── RECORDS PROVIDED ──

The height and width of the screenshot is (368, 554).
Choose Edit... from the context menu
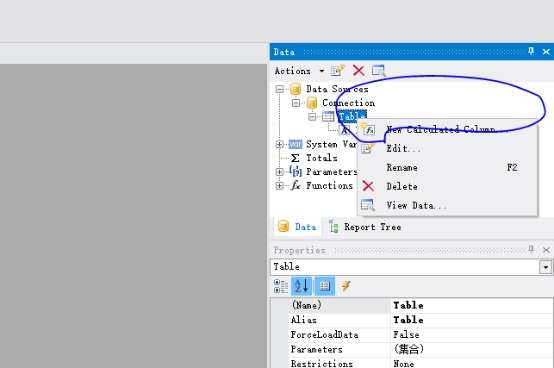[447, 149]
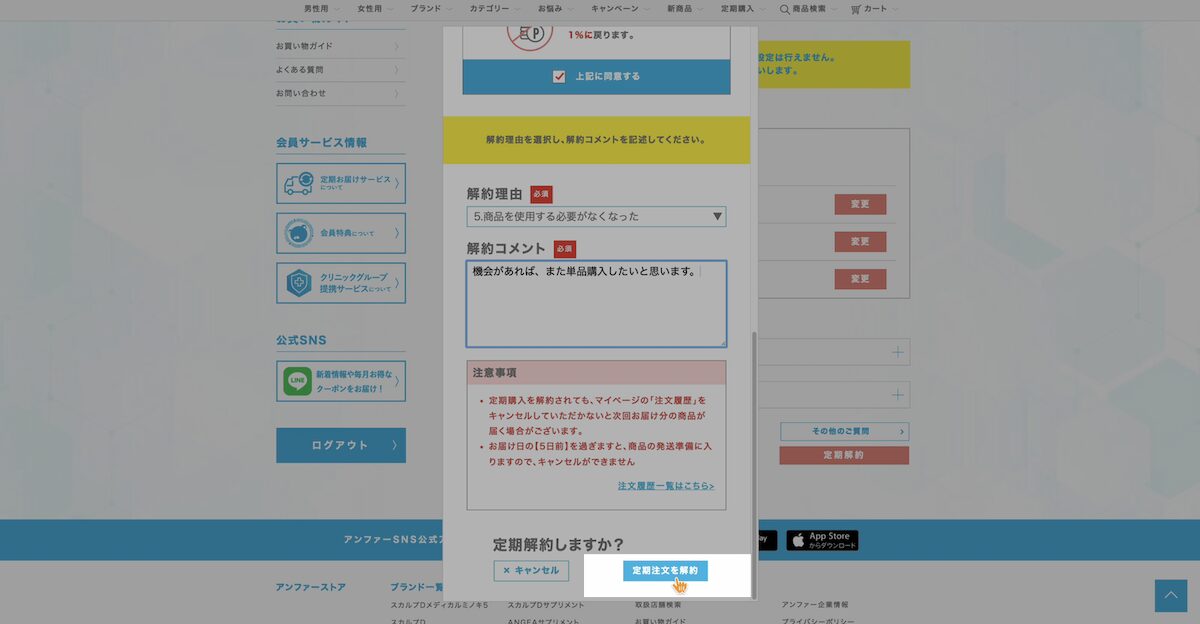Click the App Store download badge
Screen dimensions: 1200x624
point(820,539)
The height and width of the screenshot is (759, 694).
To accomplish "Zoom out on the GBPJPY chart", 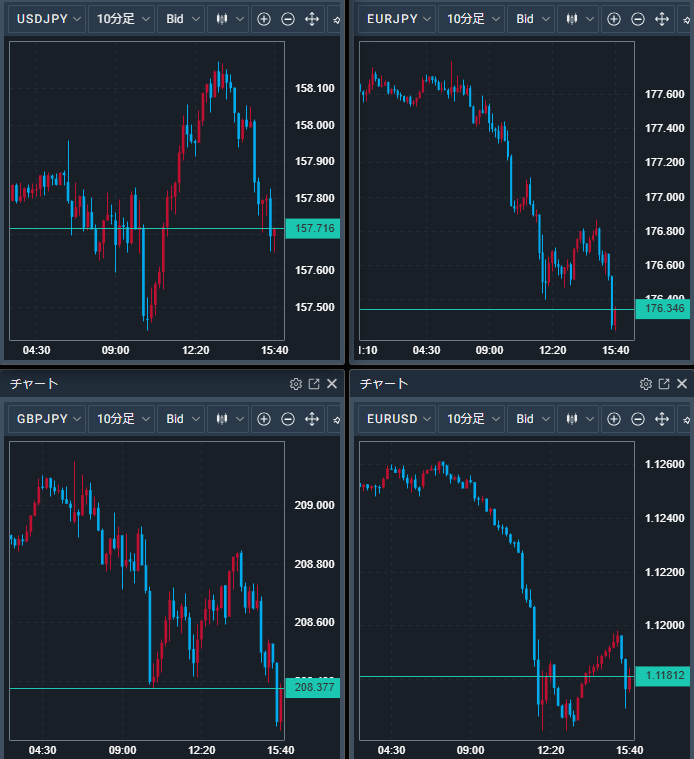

───

- [GIVEN INSTRUCTION] Return every line of the records above verbatim, leaving out the pictures.

- [ANSWER TO THIS EXERCISE]
The height and width of the screenshot is (368, 554).
Choose Edit... from the context menu
[447, 149]
Click the App Store download badge
Screen dimensions: 1200x624
point(820,539)
The height and width of the screenshot is (759, 694).
To accomplish "Zoom out on the GBPJPY chart", 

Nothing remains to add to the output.